3. A method as claimed in claim 2 wherein one or more heat exchangers are utilised to control the temperature of the nanofiltered permeate to be added back to the ultrafiltration retentate in the mixing step.

4. A method as claimed in any one of the preceding claims applied to a fruit juice.

5. A method as claimed in any one of the preceding claims wherein the at least one ultrafiltration step is undertaken using a membrane with a pore size of approximately 0.01 micron.

6. A method as claimed in any one of the preceding claims wherein the at least one nanofiltration step is undertaken using a membrane with a pore size of approximately 0.001 micron.

7. A method as claimed in any one of the preceding claims wherein the operating temperature remains at or below 25 °C at all times.

8. A method as claimed in any one of the preceding claims wherein one or more heat exchangers are utilised in one or both of the at least one nanofiltration step and at least one ultrafiltration step to control the operating temperature of at least the retentate in each step.

9. A method as claimed in any one of the preceding claims further comprising one or more cleaning steps before use or between uses.

10. A method as claimed in any one of the preceding claims further comprising one or more flushing steps, before use and/or between uses.

11. A method as claimed in claim 10 wherein the one or more flushing steps utilises heated water.

12. A method as claimed in claim 10 or claim 11 wherein the method follows a flush step-clean step-flush step regime.

13. A method as claimed in claim 10 or claim 11 wherein the method follows a clean step-flush step regime.

14. A method as claimed in any one of the preceding claims wherein, in the nanofiltration step, a pressure of between 35 to 60 bar is used.

15. A method as claimed in any one of the preceding claims wherein a volumetric concentration factor between 1.50 and 3.00 is used for the nanofiltration stage.
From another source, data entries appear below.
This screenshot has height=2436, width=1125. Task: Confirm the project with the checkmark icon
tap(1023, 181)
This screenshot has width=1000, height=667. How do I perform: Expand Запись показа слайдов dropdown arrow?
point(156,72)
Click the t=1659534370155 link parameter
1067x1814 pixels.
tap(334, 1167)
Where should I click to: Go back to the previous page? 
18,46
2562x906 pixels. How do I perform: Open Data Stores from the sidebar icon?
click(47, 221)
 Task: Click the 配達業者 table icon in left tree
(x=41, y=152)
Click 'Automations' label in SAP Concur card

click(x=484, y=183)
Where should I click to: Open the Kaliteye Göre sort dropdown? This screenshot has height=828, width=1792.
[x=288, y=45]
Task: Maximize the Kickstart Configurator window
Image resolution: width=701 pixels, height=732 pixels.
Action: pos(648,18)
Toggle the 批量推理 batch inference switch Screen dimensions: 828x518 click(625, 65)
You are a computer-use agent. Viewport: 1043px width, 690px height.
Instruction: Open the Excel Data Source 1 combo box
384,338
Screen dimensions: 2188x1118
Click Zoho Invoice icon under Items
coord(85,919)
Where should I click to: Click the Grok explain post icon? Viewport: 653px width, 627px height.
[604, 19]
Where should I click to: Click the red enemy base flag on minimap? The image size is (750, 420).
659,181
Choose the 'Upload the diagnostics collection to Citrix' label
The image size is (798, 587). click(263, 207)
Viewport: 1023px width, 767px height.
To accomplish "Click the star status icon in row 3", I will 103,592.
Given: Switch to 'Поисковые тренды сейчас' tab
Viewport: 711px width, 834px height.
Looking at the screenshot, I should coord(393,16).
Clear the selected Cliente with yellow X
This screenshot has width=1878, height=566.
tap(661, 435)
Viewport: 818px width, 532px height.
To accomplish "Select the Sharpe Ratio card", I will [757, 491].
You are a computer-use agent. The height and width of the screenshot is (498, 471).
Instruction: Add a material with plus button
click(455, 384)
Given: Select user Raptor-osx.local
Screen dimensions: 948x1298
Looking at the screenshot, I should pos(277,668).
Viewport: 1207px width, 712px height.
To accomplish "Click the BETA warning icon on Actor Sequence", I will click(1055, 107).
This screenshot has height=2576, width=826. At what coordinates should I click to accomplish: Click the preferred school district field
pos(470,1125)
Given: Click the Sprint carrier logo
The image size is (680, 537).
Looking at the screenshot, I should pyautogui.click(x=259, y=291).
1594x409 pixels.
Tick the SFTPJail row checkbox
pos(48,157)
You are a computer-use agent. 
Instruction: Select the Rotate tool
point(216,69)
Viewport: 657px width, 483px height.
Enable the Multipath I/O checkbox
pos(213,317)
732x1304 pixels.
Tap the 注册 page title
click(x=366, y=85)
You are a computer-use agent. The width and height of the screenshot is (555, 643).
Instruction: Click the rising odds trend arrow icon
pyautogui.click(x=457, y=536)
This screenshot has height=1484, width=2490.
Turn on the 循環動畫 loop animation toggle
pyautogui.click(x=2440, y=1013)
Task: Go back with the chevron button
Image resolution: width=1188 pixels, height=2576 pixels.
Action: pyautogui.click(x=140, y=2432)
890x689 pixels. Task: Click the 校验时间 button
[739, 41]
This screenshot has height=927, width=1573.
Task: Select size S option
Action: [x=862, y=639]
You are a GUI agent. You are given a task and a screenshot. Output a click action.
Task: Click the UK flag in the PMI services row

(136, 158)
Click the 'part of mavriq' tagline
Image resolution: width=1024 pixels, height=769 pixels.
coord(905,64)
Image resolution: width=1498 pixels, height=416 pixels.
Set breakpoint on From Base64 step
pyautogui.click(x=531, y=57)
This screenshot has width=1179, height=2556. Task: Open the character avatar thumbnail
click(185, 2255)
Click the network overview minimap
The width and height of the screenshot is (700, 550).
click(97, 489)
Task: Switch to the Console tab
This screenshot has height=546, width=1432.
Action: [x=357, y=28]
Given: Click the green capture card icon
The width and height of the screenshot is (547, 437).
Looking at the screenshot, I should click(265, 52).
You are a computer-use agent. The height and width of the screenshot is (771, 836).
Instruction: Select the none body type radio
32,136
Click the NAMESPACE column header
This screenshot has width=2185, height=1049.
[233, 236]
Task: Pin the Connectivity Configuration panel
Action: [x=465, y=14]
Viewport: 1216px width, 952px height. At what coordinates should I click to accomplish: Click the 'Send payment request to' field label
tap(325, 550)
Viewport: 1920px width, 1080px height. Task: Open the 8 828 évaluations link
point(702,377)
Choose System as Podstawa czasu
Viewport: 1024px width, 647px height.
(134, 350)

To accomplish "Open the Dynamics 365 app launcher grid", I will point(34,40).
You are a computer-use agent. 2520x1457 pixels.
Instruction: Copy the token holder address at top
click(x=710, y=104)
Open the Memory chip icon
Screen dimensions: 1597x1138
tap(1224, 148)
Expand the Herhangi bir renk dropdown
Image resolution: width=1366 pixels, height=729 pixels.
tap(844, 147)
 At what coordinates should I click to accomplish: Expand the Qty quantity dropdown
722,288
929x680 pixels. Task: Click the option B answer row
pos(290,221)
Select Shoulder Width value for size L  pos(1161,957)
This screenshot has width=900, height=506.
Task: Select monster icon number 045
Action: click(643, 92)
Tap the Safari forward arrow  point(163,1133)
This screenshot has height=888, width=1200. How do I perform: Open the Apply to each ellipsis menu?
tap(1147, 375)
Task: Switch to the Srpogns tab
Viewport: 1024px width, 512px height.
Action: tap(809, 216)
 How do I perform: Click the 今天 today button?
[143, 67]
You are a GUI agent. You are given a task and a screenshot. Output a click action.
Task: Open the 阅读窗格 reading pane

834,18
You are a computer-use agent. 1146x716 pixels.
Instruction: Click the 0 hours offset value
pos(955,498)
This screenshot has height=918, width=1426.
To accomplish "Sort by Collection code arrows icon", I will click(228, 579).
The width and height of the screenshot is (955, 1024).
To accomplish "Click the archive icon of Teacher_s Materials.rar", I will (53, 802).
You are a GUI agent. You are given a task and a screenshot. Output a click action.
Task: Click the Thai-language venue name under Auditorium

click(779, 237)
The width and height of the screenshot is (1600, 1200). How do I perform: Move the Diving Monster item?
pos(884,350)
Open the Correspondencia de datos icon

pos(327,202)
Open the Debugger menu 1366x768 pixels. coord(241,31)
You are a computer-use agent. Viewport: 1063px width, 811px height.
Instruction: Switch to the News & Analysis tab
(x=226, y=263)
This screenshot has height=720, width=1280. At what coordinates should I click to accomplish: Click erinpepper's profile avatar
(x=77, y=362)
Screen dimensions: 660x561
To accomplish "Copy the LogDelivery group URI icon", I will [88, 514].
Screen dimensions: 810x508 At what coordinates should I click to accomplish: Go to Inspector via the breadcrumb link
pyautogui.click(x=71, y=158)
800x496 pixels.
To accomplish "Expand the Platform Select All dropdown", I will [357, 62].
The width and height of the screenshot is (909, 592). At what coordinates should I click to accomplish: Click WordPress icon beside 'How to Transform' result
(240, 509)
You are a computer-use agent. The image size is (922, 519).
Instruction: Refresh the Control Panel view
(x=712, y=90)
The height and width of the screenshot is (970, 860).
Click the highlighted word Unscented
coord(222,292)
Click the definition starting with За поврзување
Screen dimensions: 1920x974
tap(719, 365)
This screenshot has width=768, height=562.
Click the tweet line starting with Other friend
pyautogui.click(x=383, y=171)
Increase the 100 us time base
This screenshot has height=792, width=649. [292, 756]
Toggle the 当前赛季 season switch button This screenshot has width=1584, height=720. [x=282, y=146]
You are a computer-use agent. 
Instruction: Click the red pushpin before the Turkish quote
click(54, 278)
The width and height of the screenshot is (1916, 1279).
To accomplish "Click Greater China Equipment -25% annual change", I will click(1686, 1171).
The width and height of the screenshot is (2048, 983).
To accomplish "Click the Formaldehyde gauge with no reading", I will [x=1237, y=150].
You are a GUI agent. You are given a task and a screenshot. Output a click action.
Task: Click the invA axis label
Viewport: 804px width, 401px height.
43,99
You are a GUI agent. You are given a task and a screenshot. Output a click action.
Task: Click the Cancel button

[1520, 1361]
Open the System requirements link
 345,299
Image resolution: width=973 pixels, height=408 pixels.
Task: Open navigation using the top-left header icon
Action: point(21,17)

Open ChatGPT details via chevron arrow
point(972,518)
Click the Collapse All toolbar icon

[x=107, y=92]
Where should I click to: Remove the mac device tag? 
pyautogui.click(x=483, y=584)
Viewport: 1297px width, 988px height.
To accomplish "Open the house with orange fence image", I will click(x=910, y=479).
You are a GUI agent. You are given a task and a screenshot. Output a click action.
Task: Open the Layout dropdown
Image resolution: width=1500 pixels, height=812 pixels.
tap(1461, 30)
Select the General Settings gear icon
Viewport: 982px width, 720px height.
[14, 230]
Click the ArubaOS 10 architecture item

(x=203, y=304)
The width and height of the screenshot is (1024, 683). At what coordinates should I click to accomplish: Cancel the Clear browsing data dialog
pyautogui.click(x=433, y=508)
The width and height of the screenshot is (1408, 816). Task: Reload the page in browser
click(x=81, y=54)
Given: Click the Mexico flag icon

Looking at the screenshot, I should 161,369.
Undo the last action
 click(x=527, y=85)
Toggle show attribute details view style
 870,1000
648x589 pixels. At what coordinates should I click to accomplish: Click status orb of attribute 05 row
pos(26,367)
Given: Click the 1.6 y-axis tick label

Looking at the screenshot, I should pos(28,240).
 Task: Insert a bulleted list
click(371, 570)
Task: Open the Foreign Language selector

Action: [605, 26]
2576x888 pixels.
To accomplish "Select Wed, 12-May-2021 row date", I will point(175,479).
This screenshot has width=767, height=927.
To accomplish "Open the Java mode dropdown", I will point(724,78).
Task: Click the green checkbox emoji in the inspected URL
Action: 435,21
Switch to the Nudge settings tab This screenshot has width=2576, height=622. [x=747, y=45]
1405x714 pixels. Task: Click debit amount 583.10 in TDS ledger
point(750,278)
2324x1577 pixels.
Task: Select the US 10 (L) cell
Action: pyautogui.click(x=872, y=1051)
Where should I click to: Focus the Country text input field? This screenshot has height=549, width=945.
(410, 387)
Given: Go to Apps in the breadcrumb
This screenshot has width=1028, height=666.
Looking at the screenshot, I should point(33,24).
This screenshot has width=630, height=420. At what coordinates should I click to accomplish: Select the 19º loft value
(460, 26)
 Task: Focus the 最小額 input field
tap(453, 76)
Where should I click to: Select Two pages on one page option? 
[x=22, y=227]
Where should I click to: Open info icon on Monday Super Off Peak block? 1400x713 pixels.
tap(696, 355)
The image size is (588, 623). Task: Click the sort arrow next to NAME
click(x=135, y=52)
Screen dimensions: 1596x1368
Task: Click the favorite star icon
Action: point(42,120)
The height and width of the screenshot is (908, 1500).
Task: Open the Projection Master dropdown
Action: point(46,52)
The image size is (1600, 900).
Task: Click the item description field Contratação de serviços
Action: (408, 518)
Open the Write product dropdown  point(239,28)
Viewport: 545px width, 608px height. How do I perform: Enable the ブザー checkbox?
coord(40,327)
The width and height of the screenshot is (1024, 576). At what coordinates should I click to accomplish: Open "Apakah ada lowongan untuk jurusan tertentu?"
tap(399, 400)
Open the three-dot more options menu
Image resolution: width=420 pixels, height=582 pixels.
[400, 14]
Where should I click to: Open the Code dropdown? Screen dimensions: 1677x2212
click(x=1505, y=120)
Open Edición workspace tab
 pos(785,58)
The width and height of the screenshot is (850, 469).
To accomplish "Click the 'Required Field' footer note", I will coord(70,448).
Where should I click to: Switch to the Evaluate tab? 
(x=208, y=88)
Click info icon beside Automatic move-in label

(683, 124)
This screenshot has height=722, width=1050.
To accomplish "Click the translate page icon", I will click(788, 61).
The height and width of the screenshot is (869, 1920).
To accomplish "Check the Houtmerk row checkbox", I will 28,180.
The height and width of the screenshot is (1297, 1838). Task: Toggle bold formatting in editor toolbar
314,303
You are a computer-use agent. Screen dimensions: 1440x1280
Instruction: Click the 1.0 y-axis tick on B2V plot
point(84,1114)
16. A method as claimed in any one of the preceding claims wherein a volumetric concentration factor between 1.50 and 3.50 is used for the ultrafiltration stage.

17. A method as claimed in any one of the preceding claims wherein an operating pressure in the at least one ultrafiltration step is lower than that used in the at least one nanofiltration step.

18. A method as claimed in any one of the preceding claims wherein a pressure range of 7 to 20 bar is used in the at least one ultrafiltration step.